Petunias are relatively simple to grow. The colorful flowers require routine watering, pest control, and mulching to thrive.

  1. Water regularly. Petunias have relatively shallow roots, and depending on the container they’re planted in and their sun exposure, some plants may need daily watering. Check the soil and keep an eye on the health of the leaves to determine the right watering schedule for your petunia plants.
  2. Control pests. Aphids are a common petunia pest, especially for young plants; if you notice curling, sickly leaves or spot the clusters of pale green insects, remove the infected leaves, or treat with insecticidal soap. Companion planting offers a chemical-free way to curb the problem.
  3. Mulch. A light layer of soft organic material like straw or grass clippings will regulate the temperature and moisture of the soil and keep weeds from taking hold.
  4. Deadhead. Deadheading is a form of pruning that simply refers to the removal, either by pinching or clipping, of dead flowers to encourage new growth. Some varieties will not require deadheading, but Grandiflora and Multiflora petunias should be regularly deadheaded to maintain appearance and productivity.
  5. Fertilize. Prolific petunia plants benefit from the occasional application of liquid fertilizer, either applied directly to the soil, or sprayed in diluted form over their foliage. Pelleted slow-release fertilizer is another option for plants planted in a soilless growing medium.

Using the information:
[A] Answer these about the petunia care text:
(i) Which insect does it call a common petunia pest?
(ii) Which two kinds of petunias should be deadheaded regularly?
(iii) What materials does it give as examples of mulch?
[B] For each statement, say yes or no depending on whether the petunia care text supports it, and quote the words that decide it.
(i) Petunias have deep roots.
(ii) Companion planting can curb pests without chemicals.
(iii) Pelleted slow-release fertilizer is suggested for plants in a soilless growing medium.
[C] Please reproduce everything in the petunia care text from "2. Control pests." down to "curb the problem.".

Available data:
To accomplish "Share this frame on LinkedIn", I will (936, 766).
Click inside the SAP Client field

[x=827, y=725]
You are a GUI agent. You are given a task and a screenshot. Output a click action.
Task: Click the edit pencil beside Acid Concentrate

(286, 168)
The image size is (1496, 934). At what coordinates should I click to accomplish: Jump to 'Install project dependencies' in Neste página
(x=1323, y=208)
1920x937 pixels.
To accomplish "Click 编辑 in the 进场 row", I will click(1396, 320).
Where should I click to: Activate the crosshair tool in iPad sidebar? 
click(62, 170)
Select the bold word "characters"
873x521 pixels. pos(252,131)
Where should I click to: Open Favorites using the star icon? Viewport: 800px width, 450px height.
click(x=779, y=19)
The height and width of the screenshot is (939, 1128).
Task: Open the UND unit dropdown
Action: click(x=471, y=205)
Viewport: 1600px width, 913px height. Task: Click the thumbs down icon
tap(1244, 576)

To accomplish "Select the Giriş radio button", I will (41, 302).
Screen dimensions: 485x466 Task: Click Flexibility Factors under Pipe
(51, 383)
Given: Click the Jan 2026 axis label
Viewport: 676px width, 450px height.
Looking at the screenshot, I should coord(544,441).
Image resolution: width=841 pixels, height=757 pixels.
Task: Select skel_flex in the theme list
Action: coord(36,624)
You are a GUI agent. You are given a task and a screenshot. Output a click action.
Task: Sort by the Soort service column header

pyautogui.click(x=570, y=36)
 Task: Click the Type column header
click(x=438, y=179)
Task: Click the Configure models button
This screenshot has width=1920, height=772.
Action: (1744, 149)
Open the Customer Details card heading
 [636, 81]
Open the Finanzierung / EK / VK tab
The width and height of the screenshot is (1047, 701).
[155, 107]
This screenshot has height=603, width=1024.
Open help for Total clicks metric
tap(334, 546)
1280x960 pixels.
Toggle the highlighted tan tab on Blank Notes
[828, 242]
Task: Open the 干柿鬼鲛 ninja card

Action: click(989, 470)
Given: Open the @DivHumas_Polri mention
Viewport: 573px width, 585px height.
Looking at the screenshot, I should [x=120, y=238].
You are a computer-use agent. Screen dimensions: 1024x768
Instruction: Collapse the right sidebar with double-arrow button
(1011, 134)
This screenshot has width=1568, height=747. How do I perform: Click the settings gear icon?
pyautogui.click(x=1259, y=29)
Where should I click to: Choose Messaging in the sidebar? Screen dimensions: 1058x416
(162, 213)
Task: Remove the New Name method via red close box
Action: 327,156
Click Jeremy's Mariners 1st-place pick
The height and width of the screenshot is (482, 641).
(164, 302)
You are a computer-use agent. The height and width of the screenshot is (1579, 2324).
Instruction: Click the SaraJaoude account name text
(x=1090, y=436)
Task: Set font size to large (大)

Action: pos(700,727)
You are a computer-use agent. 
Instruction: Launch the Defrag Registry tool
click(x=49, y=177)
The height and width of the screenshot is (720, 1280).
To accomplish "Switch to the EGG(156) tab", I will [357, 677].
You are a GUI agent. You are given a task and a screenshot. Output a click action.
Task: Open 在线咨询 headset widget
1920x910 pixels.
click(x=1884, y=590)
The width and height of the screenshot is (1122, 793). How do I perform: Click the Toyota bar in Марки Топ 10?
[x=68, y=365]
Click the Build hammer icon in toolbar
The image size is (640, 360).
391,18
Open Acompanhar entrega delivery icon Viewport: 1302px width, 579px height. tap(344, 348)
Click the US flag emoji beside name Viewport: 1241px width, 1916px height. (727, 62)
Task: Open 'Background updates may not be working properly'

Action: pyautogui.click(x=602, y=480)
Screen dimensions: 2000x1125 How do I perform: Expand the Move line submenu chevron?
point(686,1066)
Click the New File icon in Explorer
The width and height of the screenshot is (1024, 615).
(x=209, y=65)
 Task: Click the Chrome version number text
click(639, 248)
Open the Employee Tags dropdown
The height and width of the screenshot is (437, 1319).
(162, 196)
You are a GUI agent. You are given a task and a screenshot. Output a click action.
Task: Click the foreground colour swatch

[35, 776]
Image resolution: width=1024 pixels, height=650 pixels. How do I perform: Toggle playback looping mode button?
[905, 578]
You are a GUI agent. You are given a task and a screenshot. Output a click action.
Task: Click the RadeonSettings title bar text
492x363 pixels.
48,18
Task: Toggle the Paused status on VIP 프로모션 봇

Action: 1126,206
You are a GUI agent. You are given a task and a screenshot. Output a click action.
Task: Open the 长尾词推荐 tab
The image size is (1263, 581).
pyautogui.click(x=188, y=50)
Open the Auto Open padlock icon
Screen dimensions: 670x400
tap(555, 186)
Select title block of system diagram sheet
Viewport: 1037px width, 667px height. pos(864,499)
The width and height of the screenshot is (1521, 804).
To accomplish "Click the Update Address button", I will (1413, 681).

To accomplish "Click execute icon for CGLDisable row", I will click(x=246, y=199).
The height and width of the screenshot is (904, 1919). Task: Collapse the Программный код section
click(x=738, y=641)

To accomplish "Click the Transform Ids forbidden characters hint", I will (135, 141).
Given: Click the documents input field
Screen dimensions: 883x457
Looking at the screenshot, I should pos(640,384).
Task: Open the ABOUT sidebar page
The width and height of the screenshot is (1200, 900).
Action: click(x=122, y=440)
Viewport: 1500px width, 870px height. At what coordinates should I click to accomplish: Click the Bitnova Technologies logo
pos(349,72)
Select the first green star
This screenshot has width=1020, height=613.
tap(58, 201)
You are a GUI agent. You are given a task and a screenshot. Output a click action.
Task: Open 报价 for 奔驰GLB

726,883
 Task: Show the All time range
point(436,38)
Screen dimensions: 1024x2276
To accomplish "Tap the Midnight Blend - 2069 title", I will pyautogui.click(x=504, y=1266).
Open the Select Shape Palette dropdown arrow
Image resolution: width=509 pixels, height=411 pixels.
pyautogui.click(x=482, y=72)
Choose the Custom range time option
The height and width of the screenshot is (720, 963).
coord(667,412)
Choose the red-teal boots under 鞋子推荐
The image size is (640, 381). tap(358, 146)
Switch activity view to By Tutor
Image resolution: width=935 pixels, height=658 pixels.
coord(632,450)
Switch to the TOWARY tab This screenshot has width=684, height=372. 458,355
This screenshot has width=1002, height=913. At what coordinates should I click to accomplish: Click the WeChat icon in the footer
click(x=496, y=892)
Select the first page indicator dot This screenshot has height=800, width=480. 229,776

Answers in order:
[A]
(i) Aphids.
(ii) Grandiflora and Multiflora petunias.
(iii) Straw or grass clippings.

[B]
(i) No: "Petunias have relatively shallow roots"
(ii) Yes: "Companion planting offers a chemical-free way to curb the problem."
(iii) Yes: "Pelleted slow-release fertilizer is another option for plants planted in a soilless growing medium."

[C]
2. Control pests. Aphids are a common petunia pest, especially for young plants; if you notice curling, sickly leaves or spot the clusters of pale green insects, remove the infected leaves, or treat with insecticidal soap. Companion planting offers a chemical-free way to curb the problem.